Sunday, September 12, 2021

White Tigress by Jade Lee

 

WHITE TIGRESS has been on my to-read list for ages for several reasons. First, it is historical fiction set in a non-European country (China) where one of the main characters (the hero) is not white (he's Chinese). Better yet, the author is half-Chinese (from Shanghai) where this book is set, so it's also #ownvoices-- and it's an #ownvoices book from a time period when such books were not really marketed all that well and therefore not championed as they should have been.

The premise is also pretty interesting, and the first hundred pages or so were good enough that I was convinced I was going to love this book and immediately splurged on the whole series on Kindle. The hero, Ru Shan, comes from a wealthy merchant family that is surrounded by tragedy and ruin. Now the business is failing and he's haunted by a murder in his past that he must atone for. He's also a mystical Taoist and his mentor says that he has too much yang/fire in his soul and must find a water woman brimming with yin to "milk."

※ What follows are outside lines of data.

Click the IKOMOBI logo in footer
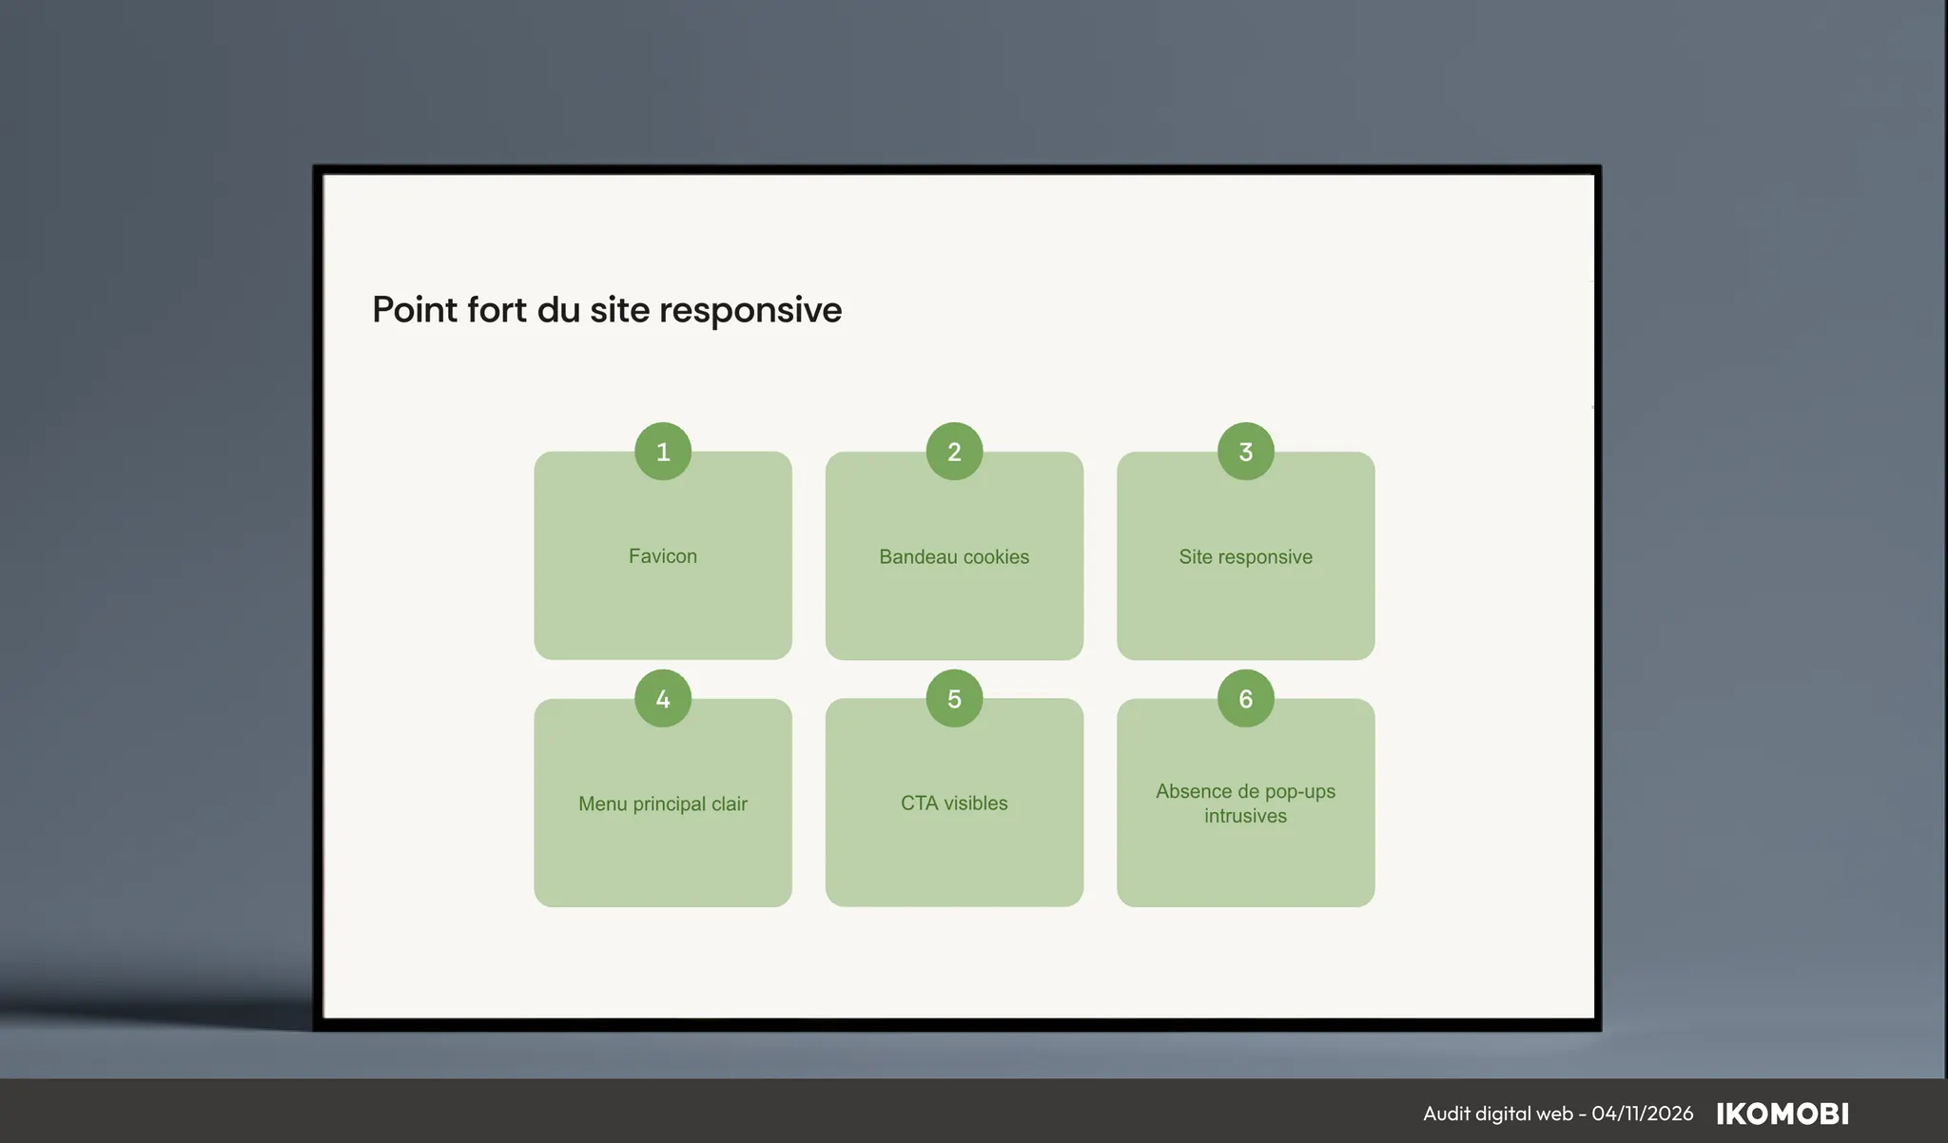Image resolution: width=1948 pixels, height=1143 pixels. [1782, 1114]
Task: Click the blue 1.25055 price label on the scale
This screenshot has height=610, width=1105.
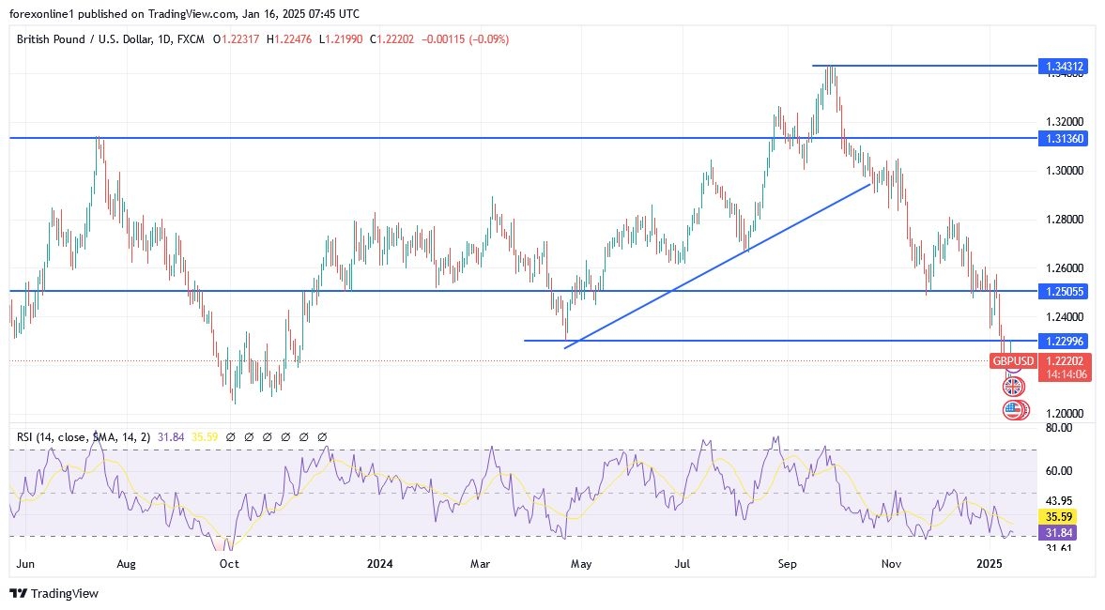Action: point(1062,292)
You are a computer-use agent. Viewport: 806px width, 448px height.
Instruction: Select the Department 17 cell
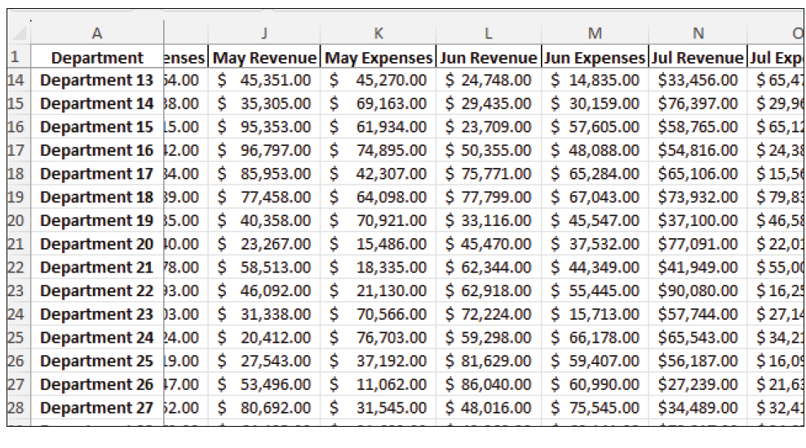pyautogui.click(x=97, y=174)
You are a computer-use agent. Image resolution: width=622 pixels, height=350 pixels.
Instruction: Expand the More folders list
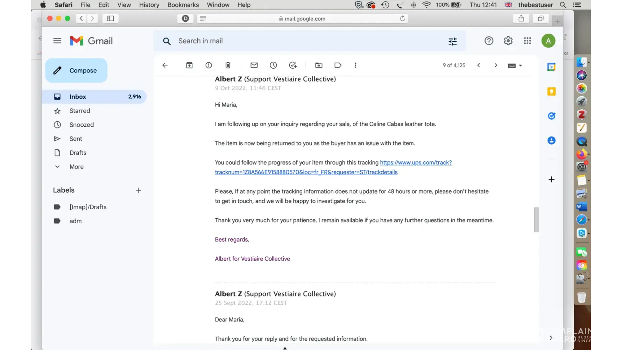coord(76,167)
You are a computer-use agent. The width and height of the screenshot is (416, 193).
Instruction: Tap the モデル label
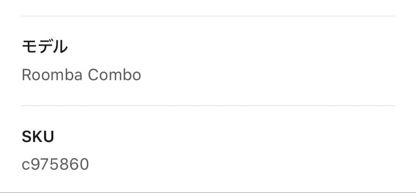pos(44,47)
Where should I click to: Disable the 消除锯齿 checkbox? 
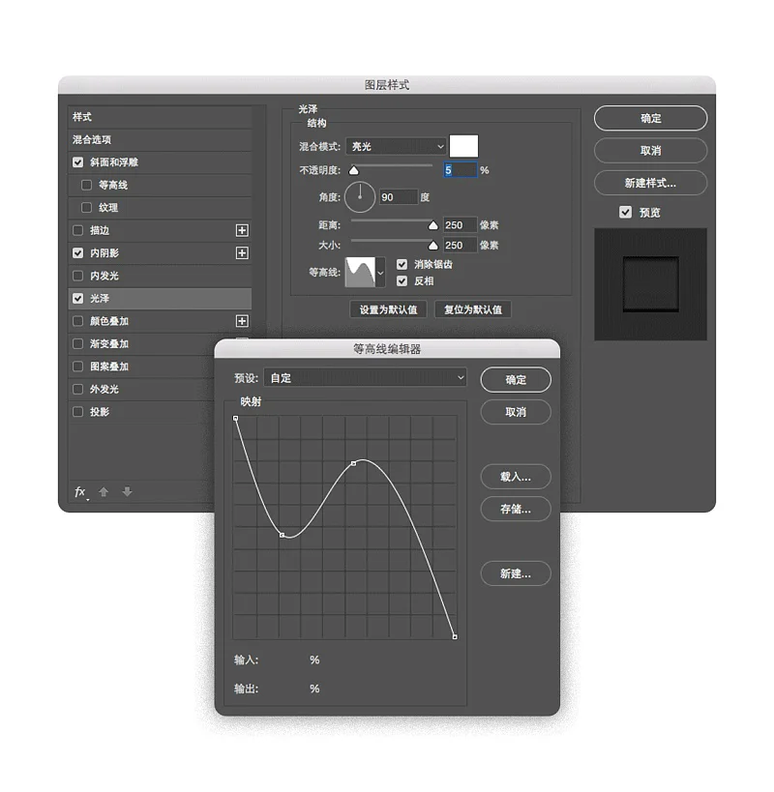coord(402,264)
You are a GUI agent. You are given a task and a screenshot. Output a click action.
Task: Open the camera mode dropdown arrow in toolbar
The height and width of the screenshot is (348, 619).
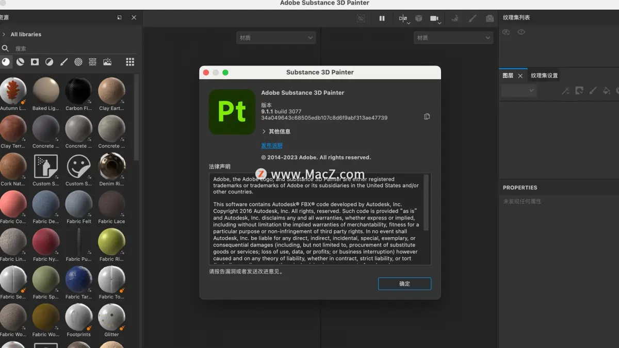(439, 23)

You'll find that the word "milk" is going to be very crucial here. Also, I'm about to drop a ***SPOILER*** the way Skrillex drops the bass, and yes, I just made a Skrillex reference in 2021. 

YOU HAVE BEEN WARNED.

ANYWAY, Lydia is on her way to China to meet her colonizer husband-to-be when she foolishly stops to talk to strangers and ends up with some drugged opium tea. Faster than you can say "oops, didn't mean to" she winds up in a brothel as the exotic flavor of the month, chained to a bed. As one does. Ru Shan stops by and his mentor says, "That's the one, just look at those tits, they're full of yin." And Ru Shan is like, "She's white, tho. Gross." And mentor is like, "BUT TITS." And Ru Shan is like, "Good point. I'LL TAKE HER." And just like that, Lydia is a slave. Hooray.

This is when the book starts to get really weird. It's almost like lactation erotica, except instead of pregnancy milk, it's magic boob spirit juice. In the book it's called "woman water" and "yin milk" and several other things. Ru Shan does these "breast exercises" to release the yin (e.g. boob spirit juice), because according to his Taoist doctrines, boobs = Yin Grand Central Station. He also gives her a dildo shaped like a dragon to do more exercises in her "cinnabar cave." The dragon is symbolic; his status in the Taoist group he's in is jade dragon and that is also-- literally-- what he calls his dick. It's where he keeps his yang. My man is stuffed so full of yang, you can see the gleam of it in his eyes.

I don't know if this is apocryphal or if this is actually similar to the tantric sex practices that are a (slim, very slim) element of Hindu and some Buddhist practices, but it was very strange. And very silly-- to me. I guess I wasn't really sure what I was getting into with this book. I was expecting a captivity romance and instead I got something very, very similar to lactation erotica. Poh-tay-toh, poh-tah-toh.

Anyway, in addition to all this weird sex stuff... there's also a lot of weird other stuff. Like what's really going on with Lydia's white fiance (hint: colonizer bullshit). And what the secret is that Ru Shan must atone for (hint: toxic traditional bullshit). Also, EVERYONE is racist. I don't think I've ever seen the words "ghost people" hurled around so many times in a book. Which, to be fair, probably was hurled around a lot in Victorian times because of all the resentment about said colonizer bullshit. And Lydia definitely refers to Chinese people as barbarians and Chinese rats, so everyone is a dick!! YAY

Is this offensive? IDK. Probably. I feel like the author wasn't really glamorizing any of this and both of the characters realize that racism makes them huge dicks at the end, while also having a serious discussion about the responsibility of bringing a biracial child into a world that is filled with racist dicks. Which, considering when this book was published (2005), feels pretty progressive. Especially since there really weren't a lot of books around talking about stuff like this at the time. Plus, how seriously can you take a book that LITERALLY ends with the hero and heroine fucking each other to heaven? They. Actually. Fuck. To. Heaven. And then they're like "oh hi god." WHAT.

Until this moment, the weirdest romance novel I have ever read was Robin Schone's AWAKEN, MY LOVE, but I think this book might win that race. It's pretty close, though. Maybe you can read them both and tell me what you decide. They're both pretty cheap on Kindle.